The goal of any technical process is to produce a product that has specific properties. In the ideal case, the product hereby has exactly the specific properties. In practice, the properties of the product can, however, deviate from the desired properties by specific tolerance bands. Depending on the situation of the individual case, the permissible tolerance bands can be determined here by the later use and/or further processing of the product as such by—more or less arbitrary—stipulations of the customer for the product or by law.
There can be multifarious causes of the deviation of the actual properties (actual variables) from the desired properties (setpoint variables). For example, the production process can be subjected to disturbances. Again, the deviation of the actual variables from the setpoint variables can possibly be ascribed to inhomogeneous material properties or interventions by an automation device in the production process.
The general statements above are also valid specifically for the machining of a rolling stock in a rolling mill. The machining corresponds in general here to a rolling of the rolling stock, that is to say a reduction in the cross section thereof in a rolling stand. In exceptional cases, however, other types of treatment also come into consideration, for example, heat treatment in a cooling line that is arranged downstream of a rolling train.

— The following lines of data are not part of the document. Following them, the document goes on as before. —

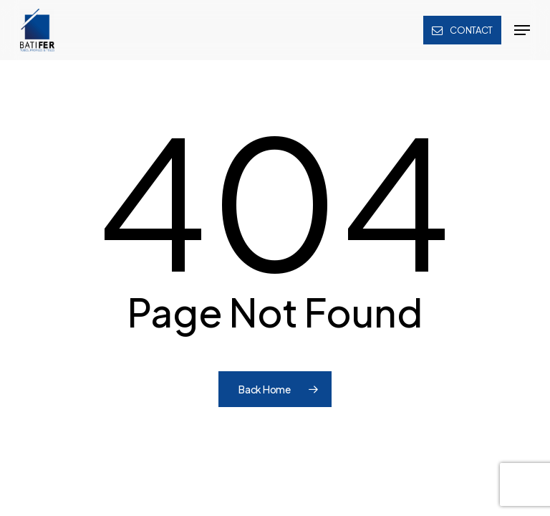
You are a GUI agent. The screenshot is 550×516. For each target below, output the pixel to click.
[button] (522, 30)
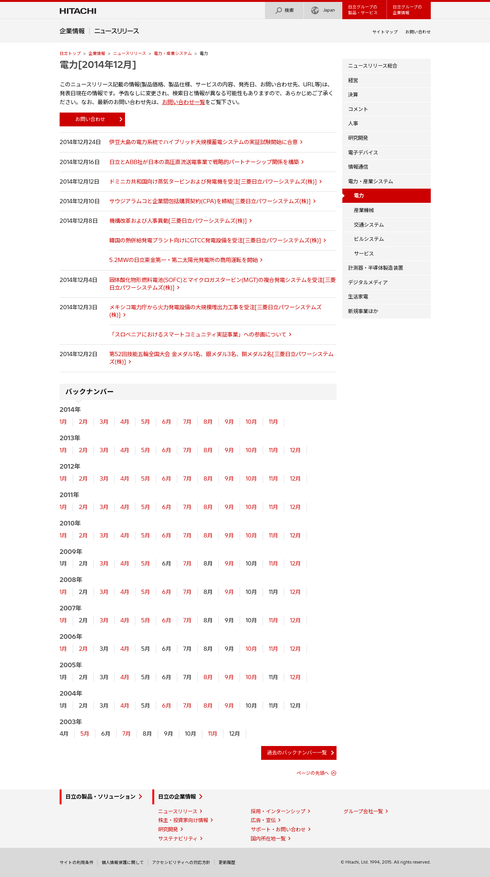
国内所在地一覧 (268, 839)
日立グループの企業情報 (407, 9)
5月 (145, 421)
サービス (364, 253)
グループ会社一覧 (363, 811)
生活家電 (358, 296)
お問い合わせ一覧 (183, 102)
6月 (166, 421)
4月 (124, 421)
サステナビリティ (178, 839)
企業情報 (96, 53)
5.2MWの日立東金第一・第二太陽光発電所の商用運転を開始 (183, 260)
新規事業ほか (363, 311)
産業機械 (364, 210)
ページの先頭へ (313, 773)
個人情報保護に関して (123, 862)
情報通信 (358, 167)
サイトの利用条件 (76, 862)
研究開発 (358, 138)
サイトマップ (385, 32)
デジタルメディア (368, 282)
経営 (353, 80)
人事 (353, 123)
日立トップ (70, 53)
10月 (251, 421)
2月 (83, 421)
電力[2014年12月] (98, 64)
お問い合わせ (418, 32)
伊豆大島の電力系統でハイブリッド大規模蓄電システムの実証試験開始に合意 (203, 142)
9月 (229, 421)
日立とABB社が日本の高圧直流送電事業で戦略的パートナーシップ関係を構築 (204, 162)
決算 (353, 94)
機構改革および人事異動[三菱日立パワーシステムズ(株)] (178, 220)
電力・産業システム (173, 53)
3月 (104, 421)
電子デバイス (363, 152)
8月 (208, 421)
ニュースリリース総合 (372, 66)
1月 (63, 421)
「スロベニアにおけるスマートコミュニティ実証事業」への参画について (198, 334)
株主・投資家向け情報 (183, 820)
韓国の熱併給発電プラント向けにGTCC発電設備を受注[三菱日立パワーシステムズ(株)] (215, 240)
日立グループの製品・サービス (363, 9)
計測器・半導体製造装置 (375, 268)
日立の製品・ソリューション (100, 796)
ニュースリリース (129, 53)
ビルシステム (369, 239)
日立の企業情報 (177, 796)
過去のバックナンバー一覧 (297, 752)
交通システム (369, 225)
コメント (358, 109)
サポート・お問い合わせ (278, 829)
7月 (187, 421)
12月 (295, 450)
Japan (323, 11)
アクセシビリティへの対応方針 (181, 862)
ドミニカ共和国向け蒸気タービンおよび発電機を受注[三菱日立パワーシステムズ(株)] (213, 181)
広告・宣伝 (263, 820)
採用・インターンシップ (278, 811)
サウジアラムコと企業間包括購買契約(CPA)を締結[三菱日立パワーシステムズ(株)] (210, 201)
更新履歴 (226, 862)
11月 (273, 421)
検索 (284, 11)
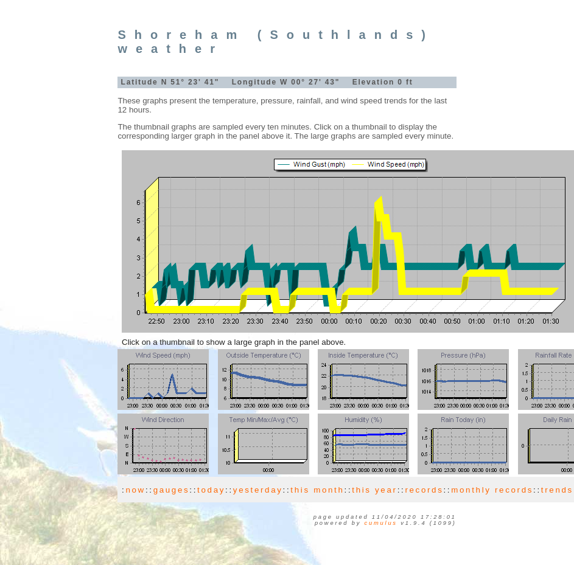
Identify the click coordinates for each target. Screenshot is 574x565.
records (424, 489)
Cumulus (381, 523)
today (211, 489)
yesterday (258, 489)
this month (317, 489)
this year (374, 489)
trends (557, 489)
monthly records (492, 489)
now (135, 489)
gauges (171, 489)
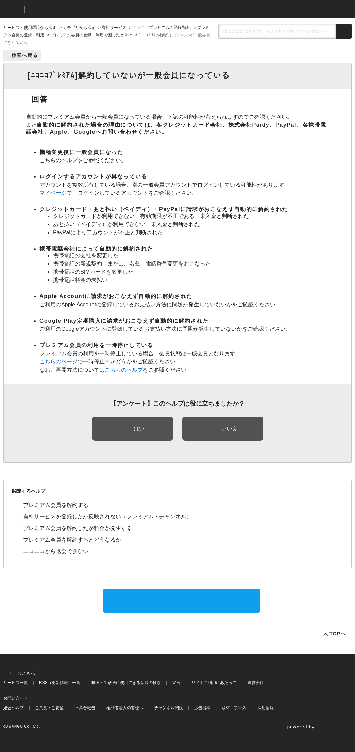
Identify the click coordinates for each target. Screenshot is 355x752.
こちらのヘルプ (124, 370)
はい (139, 428)
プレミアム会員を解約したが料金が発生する (77, 528)
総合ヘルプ (13, 707)
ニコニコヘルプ (66, 9)
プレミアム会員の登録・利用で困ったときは (91, 35)
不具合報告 (85, 707)
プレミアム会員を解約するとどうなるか (72, 540)
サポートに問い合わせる (182, 600)
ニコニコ (12, 9)
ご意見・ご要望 (49, 707)
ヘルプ (69, 160)
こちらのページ (58, 361)
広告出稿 (202, 707)
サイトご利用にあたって (213, 682)
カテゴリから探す (79, 27)
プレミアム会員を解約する (55, 505)
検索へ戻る (25, 55)
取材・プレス (234, 707)
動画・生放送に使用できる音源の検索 (126, 682)
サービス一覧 (15, 682)
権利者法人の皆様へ (124, 707)
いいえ (229, 428)
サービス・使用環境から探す (29, 27)
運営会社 (256, 682)
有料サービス (114, 27)
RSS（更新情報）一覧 (59, 682)
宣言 (176, 682)
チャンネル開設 (168, 707)
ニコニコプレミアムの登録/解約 (162, 27)
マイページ (53, 193)
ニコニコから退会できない (55, 551)
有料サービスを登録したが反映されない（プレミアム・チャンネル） (107, 516)
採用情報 (265, 707)
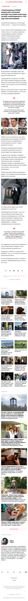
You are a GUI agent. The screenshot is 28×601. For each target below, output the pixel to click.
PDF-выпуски (14, 578)
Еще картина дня (14, 529)
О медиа (14, 580)
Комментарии (6, 6)
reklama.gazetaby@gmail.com (18, 597)
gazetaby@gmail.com (7, 597)
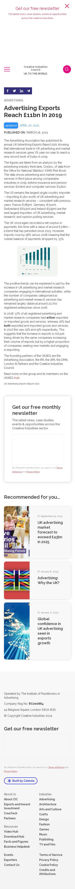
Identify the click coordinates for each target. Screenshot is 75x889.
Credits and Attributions (47, 872)
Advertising (47, 799)
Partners (10, 818)
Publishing (46, 839)
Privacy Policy (33, 472)
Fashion (44, 824)
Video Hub (11, 831)
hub (16, 377)
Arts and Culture (50, 809)
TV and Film (47, 844)
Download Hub (14, 836)
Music (43, 834)
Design (44, 819)
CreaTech (10, 813)
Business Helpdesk (17, 846)
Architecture (47, 804)
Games (44, 829)
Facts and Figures (16, 841)
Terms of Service (56, 767)
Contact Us (11, 865)
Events (8, 854)
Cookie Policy (48, 865)
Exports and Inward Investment (17, 806)
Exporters (10, 859)
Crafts (43, 814)
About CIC (11, 799)
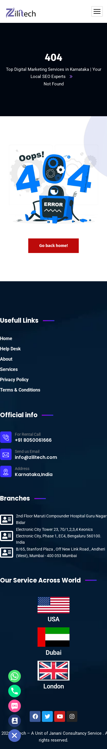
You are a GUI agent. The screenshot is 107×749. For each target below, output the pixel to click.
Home (6, 338)
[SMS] (14, 706)
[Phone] (14, 691)
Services (9, 369)
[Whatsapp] (14, 676)
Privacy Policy (14, 379)
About (6, 359)
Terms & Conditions (20, 390)
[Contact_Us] (14, 720)
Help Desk (10, 349)
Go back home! (53, 245)
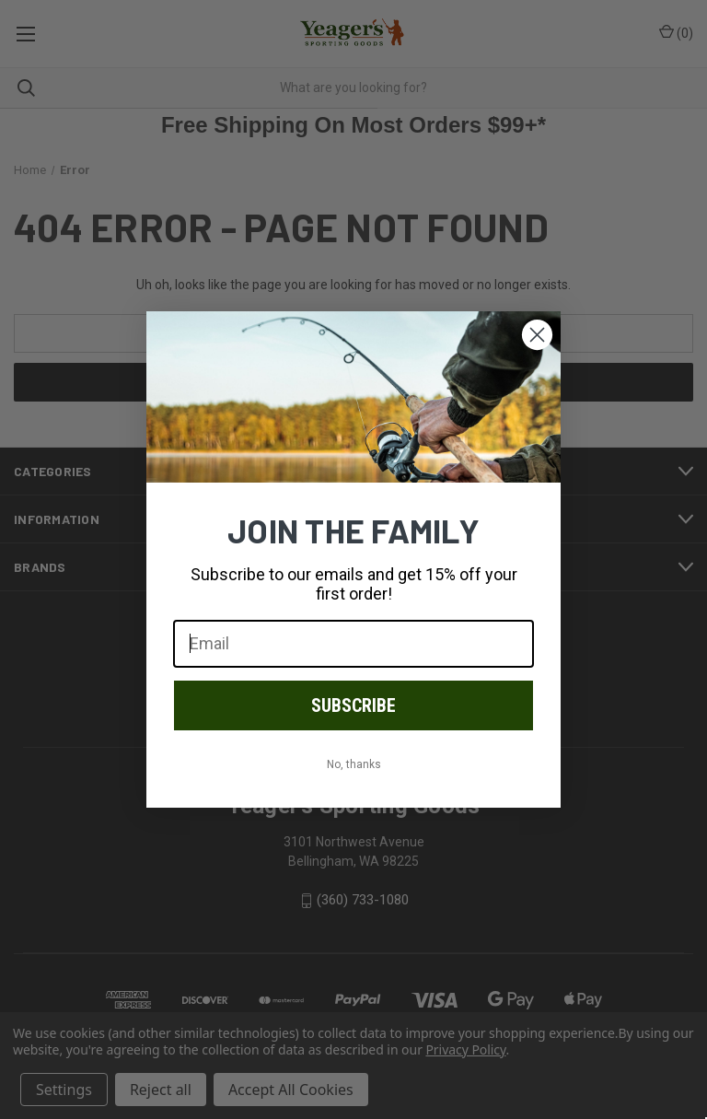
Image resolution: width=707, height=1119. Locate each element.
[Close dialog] (537, 335)
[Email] (353, 644)
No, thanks (354, 764)
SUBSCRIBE (353, 705)
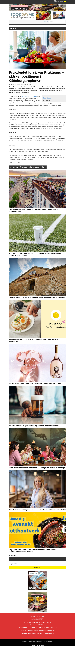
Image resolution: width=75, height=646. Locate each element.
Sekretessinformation (38, 645)
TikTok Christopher (37, 618)
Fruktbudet (24, 96)
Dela (44, 98)
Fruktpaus (34, 96)
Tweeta (49, 98)
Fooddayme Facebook (37, 619)
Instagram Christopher (37, 616)
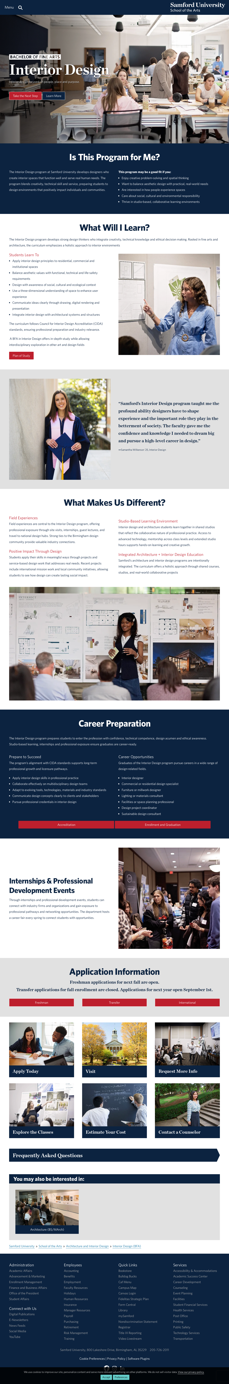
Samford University (22, 1246)
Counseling (180, 1288)
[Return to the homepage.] (197, 11)
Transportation (183, 1339)
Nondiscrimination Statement (137, 1322)
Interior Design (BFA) (127, 1246)
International (187, 1002)
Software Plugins (139, 1359)
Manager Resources (77, 1310)
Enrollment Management (25, 1282)
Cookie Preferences (92, 1359)
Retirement (71, 1327)
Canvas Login (127, 1293)
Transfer (114, 1002)
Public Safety (181, 1327)
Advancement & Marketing (27, 1276)
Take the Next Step (25, 96)
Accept (106, 1377)
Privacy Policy (116, 1359)
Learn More (53, 96)
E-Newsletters (18, 1320)
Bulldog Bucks (127, 1276)
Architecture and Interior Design (87, 1246)
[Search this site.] (20, 7)
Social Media (17, 1331)
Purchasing (71, 1322)
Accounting (71, 1271)
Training (69, 1339)
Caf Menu (124, 1282)
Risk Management (76, 1333)
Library (123, 1310)
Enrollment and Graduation (163, 825)
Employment (72, 1282)
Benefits (69, 1276)
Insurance (70, 1305)
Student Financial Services (190, 1305)
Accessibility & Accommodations (195, 1271)
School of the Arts (50, 1246)
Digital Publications (22, 1314)
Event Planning (183, 1293)
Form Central (127, 1305)
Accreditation (66, 825)
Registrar (124, 1327)
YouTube (14, 1337)
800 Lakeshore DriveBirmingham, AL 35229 (117, 1350)
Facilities (179, 1299)
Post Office (180, 1316)
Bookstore (125, 1271)
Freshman (41, 1002)
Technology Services (186, 1333)
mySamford (126, 1316)
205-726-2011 (159, 1350)
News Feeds (17, 1325)
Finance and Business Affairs (28, 1288)
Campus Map (127, 1288)
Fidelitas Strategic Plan (133, 1299)
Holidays (70, 1293)
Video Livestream (130, 1339)
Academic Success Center (190, 1276)
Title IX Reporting (130, 1333)
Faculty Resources (76, 1288)
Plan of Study (21, 356)
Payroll (68, 1316)
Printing (178, 1322)
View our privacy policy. (191, 1372)
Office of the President (24, 1293)
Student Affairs (19, 1299)
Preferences (121, 1377)
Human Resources (76, 1299)
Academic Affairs (20, 1271)
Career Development (187, 1282)
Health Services (183, 1310)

Examples of desired properties of a rolling stock are                in the case of a strip-shaped rolling stock, its thickness, to a lesser extent its width and the flatness of the rolling stock,        in the case of a bar-shaped rolling stock, its height and width, in some cases also the ratio of height to width (height and width are orientated orthogonal to one another in this case),        the tension prevailing in the rolling stock and the microstructural properties, independently of the cross section of the rolling stock. In particular the microstructure determines the later processing possibilities, for example the deep-drawing property of sheet metal. The microstructure is particularly strongly influenced by the heat treatment in the cooling line.        
Rolling mills of the prior art have a basic automation and technical controls. The basic automation comprises, in particular, individual controls, for example for a rotational speed of a drive motor of a rolling stand, or a lift height of a loop lifter by means of which the tension is set to a desired tension. The technical controls comprise superimposed controllers. They determine the desired values for the basic automation. Examples are the determination of a desired roll gap, a desired rolling force, a desired rolling speed or a time profile of the amount of coolant which is to be applied at a specific location on the rolling stock. In the prior art, both the controllers of the basic automation and the controllers of the technical control respectively have a typical controller for the respective control task, for example a P controller, a PI controller, a PD controller, a PT1 controller, etc. Furthermore, a respective controller characteristic is determined for each controller. In the case of a PI controller, for example, the controller characteristic comprises its proportional gain and its integration time constant.
In the prior art, the type of controller and the controller characteristic are determined if possible in such a way that the respective controller controls as stably and accurately as possible. In particular, the aim is to use the technical controls to regulate and control the process in such a way that the quality-relevant variables are adhered to as well as possible. The aim here is for disruptions in the process behavior brought about by guiding interventions and disturbances, and the fluctuations that are caused thereby in the material properties after the rolling mill has been run through, to be kept as small as possible. However, in many cases it is not possible to determine the controller characteristic thus. For example, this can be caused by the fact that the instantaneously respectively optimum controller characteristic depends on the respective operating state of the rolling mill, for example on the instantaneous state of the rolling stock to be machined, or on an instantaneous speed at which the rolling stock is running through the rolling mill.
It is known in the prior art for controller parameters to be determined in rolling mills dynamically and as a function of state and for the controller parameters respectively determined to be prescribed to the controller. For example, the roll gap of a rolling stand can be controlled by a roll gap controller, the controller being parameterized as a function of the material properties (composition and cross section), as well as the temperature and the rolling stock speed.
Furthermore, it is known to determine controller parameters dynamically and adapt them appropriately to the controller. Reference may be made to DE 103 27 663 A1, by way of example.